RECOGNIZING THE PSYCHOSOCIAL BOUNDARIES OF REMEDIAL ACTION

COMMENTARY ARCHIVES, 6 Nov 2009

Anthony Judge - Laetus in Praesens

Constraints on Ensuring a Safe Operating Space for Humanity

Introduction

A team of 26 scientists, led by Johan Rockström and Will Steffen, and centered on the Stockholm Resilience Centre and the Stockholm Environment Institute, have produced a report entitled Planetary Boundaries: exploring the safe operating space for humanity (2009), separately summarized as The Nine Planetary Boundaries. This was presented at the Club of Rome General Assembly (Amsterdam, 2009). These boundaries are necessarily environmental constraints and boundary conditions, and the focus was on the degree to which they are already exceeded or in process of being exceeded.

In discussion of action to constrain the marked tendency to exceed these boundaries, and the initiatives which might be collectively undertaken, the point was made that a complementary analysis was necessary.

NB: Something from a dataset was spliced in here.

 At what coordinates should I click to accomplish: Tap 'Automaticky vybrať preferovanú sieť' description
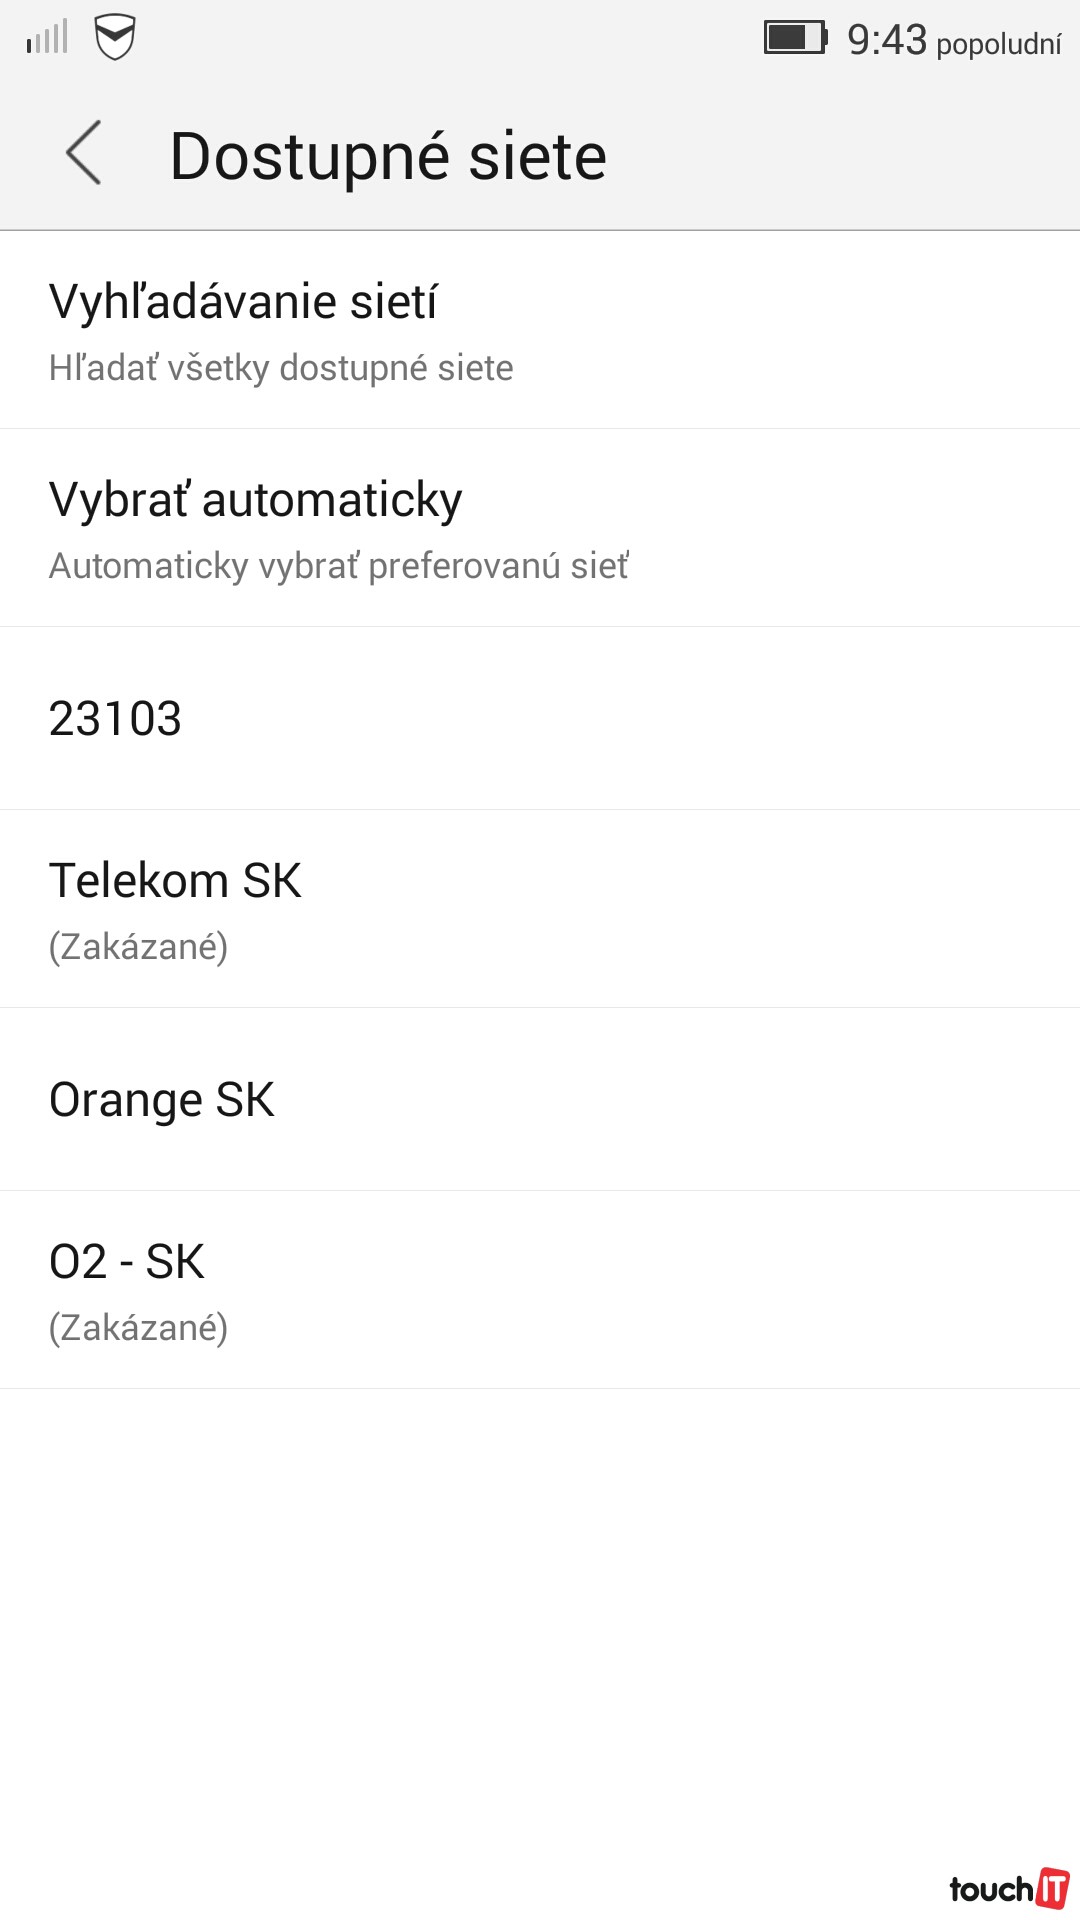click(x=339, y=566)
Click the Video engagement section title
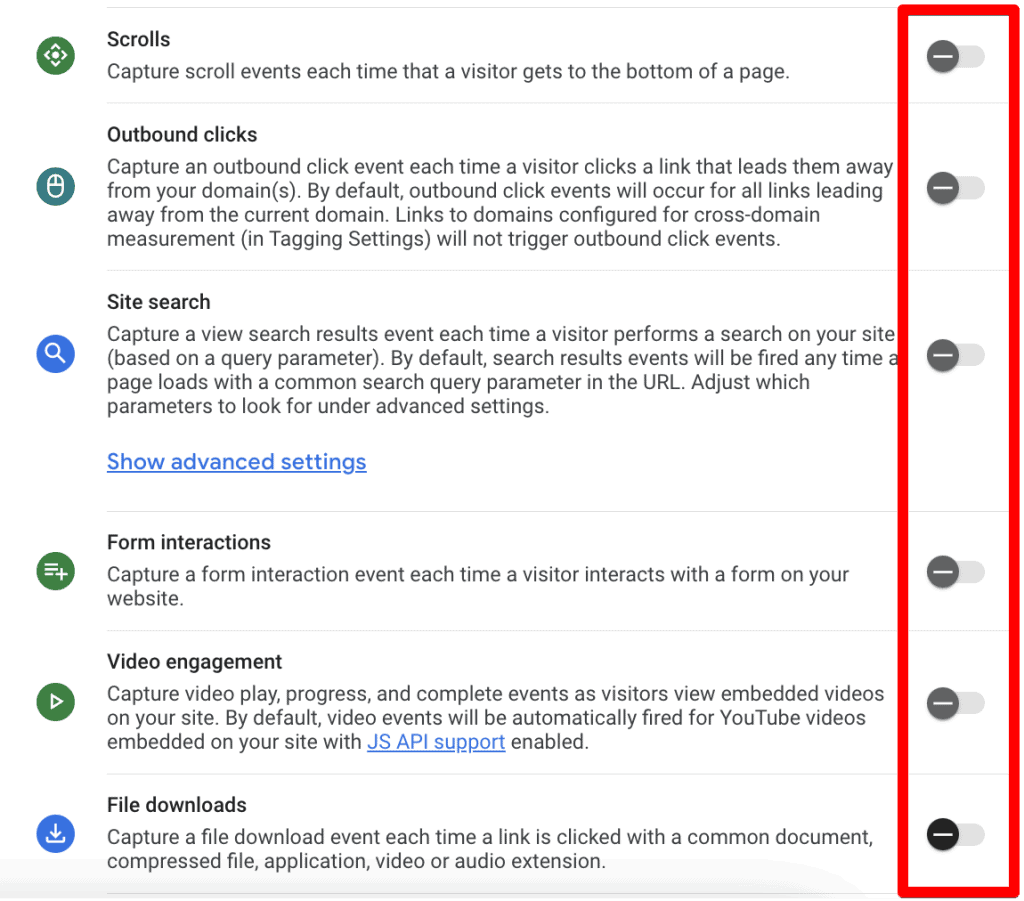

This would explore indications of remedial capacity in the light of the track record of collective action, namely the probability that any advocated collective action could be effectively undertaken — even if agreement was reached on what needed to be done.

The argument developed here is that the focus of analysis on what appears to need to be done, however urgently, needs a higher order of realism and constraint recognition — in the light of demonstrated capacity for collective action on a global scale. The approach follow from a much earlier exploration of Remedial Capacity Indicators Versus Performance Indicators (1981) for a meeting on social indicators of the Goals, Processes and Indicators of Development (GPID) project of the United Nations University (Warsaw, 1981) — later incorporated into Insights into Maldevelopment: reconsidering the idea of progress (Edited by Jan Danecki).

The method here is to use the exemplary analysis and representation of "planetary boundaries" of the more tangible environmental systems as a form of template — if only as a suggestive metaphor — to provide a means of focusing on the essentially intangible "psychosocial boundaries" which undermine collective global initiatives.